Supplementary Material for: Lost to Follow-Up In Neovascular Age-Related Macular Degeneration: A Systematic Review of Global Trends, Risk Factors and Clinical Consequences

Introduction: Loss to follow-up (LTFU) among patients receiving anti-vascular endothelial growth factor (anti-VEGF) therapy for neovascular age-related macular degeneration (nAMD) remains a critical challenge for maintaining visual outcomes. This systematic review and meta-analysis evaluated the prevalence, risk factors, and impact on visual prognosis of LTFU across real-world studies.

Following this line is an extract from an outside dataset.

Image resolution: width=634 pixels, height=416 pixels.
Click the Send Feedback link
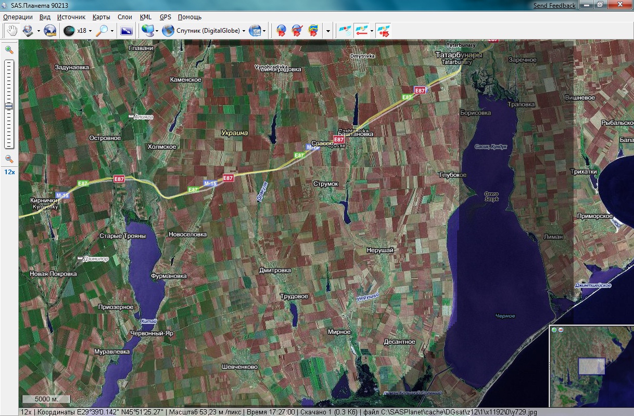coord(554,6)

Methods: A comprehensive literature search of PubMed, Embase, Cochrane, Scopus and Google Scholar identified studies published between 2015 and 2025. Eligible studies included observational cohorts and registry-based analyses that reported the LTFU rates, risk factors, and visual outcomes following treatment discontinuation. Random-effects meta-analysis (DerSimonian–Laird) estimated pooled odds ratios (ORs) and 95 % confidence intervals (CIs); heterogeneity was assessed via I² and Cochran’s Q. Continuous predictors were analysed using regression-based odds ratios or standardised mean differences (SMDs), where appropriate. Results: We included 52 studies. Short-term loss to follow-up (LTFU) was defined as 6–12 months without treatment; long-term LTFU as ≥12 months. LTFU rates ranged from <5% to >75% over up to 10 years. Older age was moderately associated with LTFU (SMD = 0.47, 95% CI 0.37–0.57; ≈6–7 years older). Greater travel distance increased LTFU risk (OR = 1.35 per 10-km increase, 95% CI 1.14–1.60). Male sex (OR = 1.20, 95% CI 1.05–1.37) and caregiver/transport dependence (OR = 2.00, 95% CI 1.45–2.75) were also associated with a higher likelihood of LTFU. Treat-and-extend (T&E) regimens showed lower LTFU than pro re nata (PRN). Patients who were LTFU had worse visual outcomes even after resuming care. Conclusion: LTFU in nAMD treatment is common and driven by demographic (age, sex, and race), socioeconomic (income and insurance), and access (distance and caregiver need) factors. Continuous treatment, early response, and structured regimens (e.g., T&E) mitigate dropout risk. Interventions to improve access and personalise support are essential to reduce LTFU and preserve visual outcomes.